*DOCUMENT TEXT*
------------------------------------------------------------

One of my favorite things about John Wick: Chapter 2, and one of the most illustrative ways in which John Wick: Chapter 3 – Parabellum represents a slight step down, is how well it sews mythology into its narrative. Chapter 2, and by extension the original John Wick, is a hyper-stylized retelling of the Roman and Greek myth of Hercules, with Wick cast as the legendary hero.

Image courtesy Summit Entertainment.
The original myths surrounding Hercules, or Heracles in the original Greek, is kind of niche knowledge now, so, a quick summary. There are several stories about Heracles, but the most famous surround the 12 Labors. It started when the goddess Hera, who hated Heracles because he was her husband’s illegitimate son with a mortal woman – this happened a lot, it’s a whole thing –drove Heracles mad and had him murder his own wife and children. When Heracles recovered his sanity, which was its own whole entire adventure, he went to the Oracle of Delphi to ask how to atone for his crimes. The oracle, who was also under Hera’s control, directed him to serve King Eurystheus for 10 years, which, Heracles and Eurystheus hated each other, that was also a whole thing.
Eurystheus assigned Heracles 10 impossible tasks. However, Heracles accepted help when slaying the Lernaen Hydra and accepted payment for cleaning the Augean stables, so those tasks were discounted and replaced, bringing the total to the mythical 12.
Several themes of this story play out over the first two John Wick films.

------------------------------------------------------------

*GIVEN RECORDS*
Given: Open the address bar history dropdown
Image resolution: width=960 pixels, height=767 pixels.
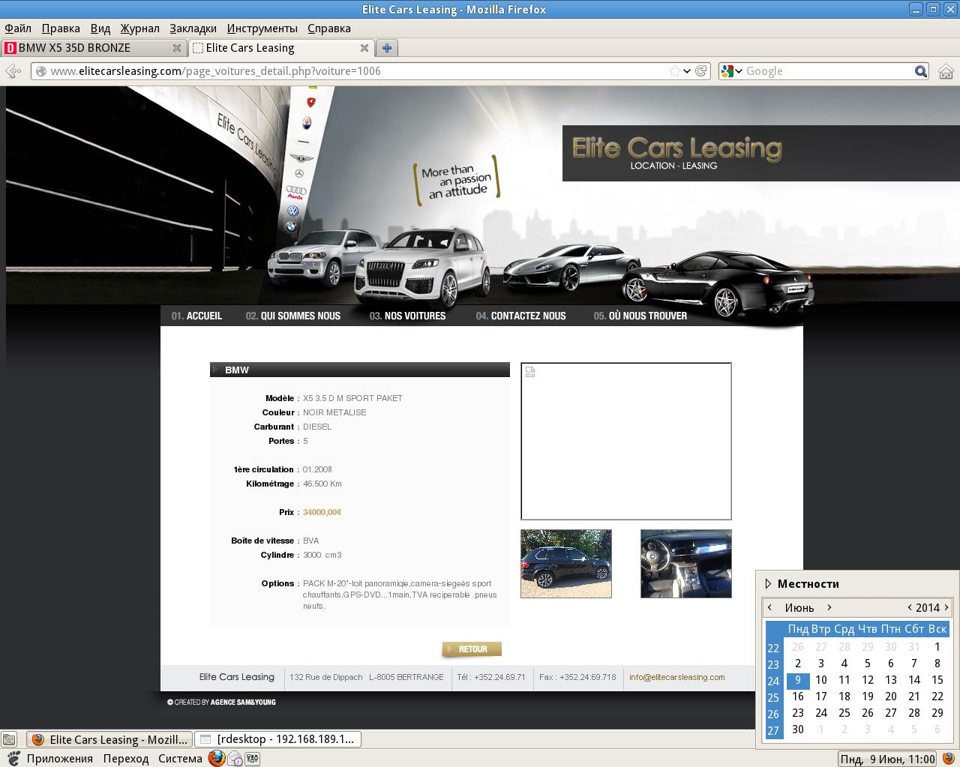Looking at the screenshot, I should [x=687, y=71].
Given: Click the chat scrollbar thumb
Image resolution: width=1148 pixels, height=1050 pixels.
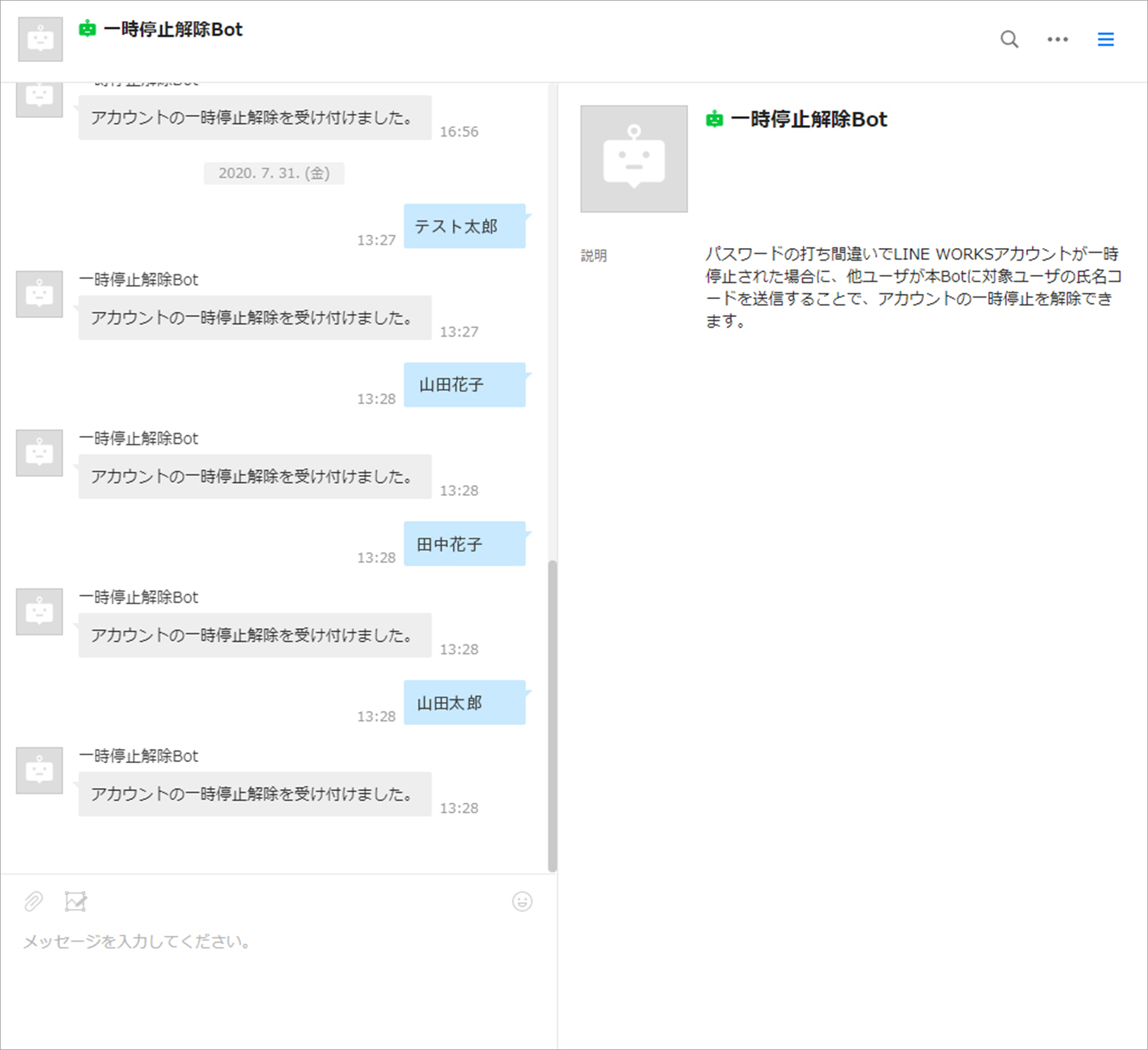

------------------------------------------------------------

*EXERCISE REQUIREMENTS*
1. Print both entries that follow the John Wick essay word for word, leaving out the pictures.
2. Continue the John Wick essay from its last sentence.

*IN RESPONSE*
1.
Given: Open the address bar history dropdown
Image resolution: width=960 pixels, height=767 pixels.
Looking at the screenshot, I should [x=687, y=71].
Given: Click the chat scrollbar thumb
Image resolution: width=1148 pixels, height=1050 pixels.

2.
When we first meet Wick, he’s grieving for his wife, Helen (Bridget Moynahan), who died of an undisclosed illness. Helen’s death is not Wick’s fault, but really neither is Magera’s death Heracles’ fault. Then some Russian goons murder his dog, which sets Wick off on the roaring rampage of revenge that composes the first film.
Between the dog murder and the rampage, Viggo Tarasov (Michael Nyqvist), the father of one of the goons, explains to his son that Wick used to be in the Tarasov’s service, but when he wanted to get out so that he could have a life with Helen, Tarasov assigned him an “impossible task,” which is implied to have involved multiple difficult assassinations, drawing multiple direct lines between Wick and Heracles.

Image courtesy Lionsgate.
One rampage later, at the start of Chapter 2, Wick is approached by Santino D’Antonio (Riccardo Scamarcio). D’Antonio, who helped Wick with Tarasov’s “impossible task” in exchange for a blood oath that Wick would return the favor, has come to collect, and when Wick refuses, D’Antonio destroys his entire house. When Wick is forced to honor his agreement, D’Antonio sends him on a suicide mission, and then D’Antonio tries to kill Wick himself when he succeeds.

As D’Antonio puts out a contract for Wick’s life, ostensibly for killing his sister which is the thing he asked Wick to do, he is framed by the statue Ercole e Lica, which depicts Heracles killing Lichas for bringing him a poisoned shirt. It’s pretty on the nose. Image courtesy Lionsgate.
Chapter 2 is where several the Heracles parallels really kick in. We seem to be entering the story of the 12 labors very specifically near the end, when Heracles – Wick – is asked to perform additional tasks. As Heracles was reluctant to serve Eurystheus, with whom he had a history, Wick pleads with Winston (Ian McShane), who is portrayed as an ultimate, god-like authority within the confines of this specific chapter, to not be forced to honor his agreement with D’Antonio, who, again, had just destroyed his home.
What I love is the level of detail with which these parallels are established and maintained. They couldn’t be the main thrust of the movie, so they were woven into the background details throughout with choice bits of dialogue, settings and character names. There are also several scenes in D’Antonio’s art museum which prominently features several key works of art, most notably Ercole e Licha, an 18th century sculpture of Heracles killing the treacherous Lichas.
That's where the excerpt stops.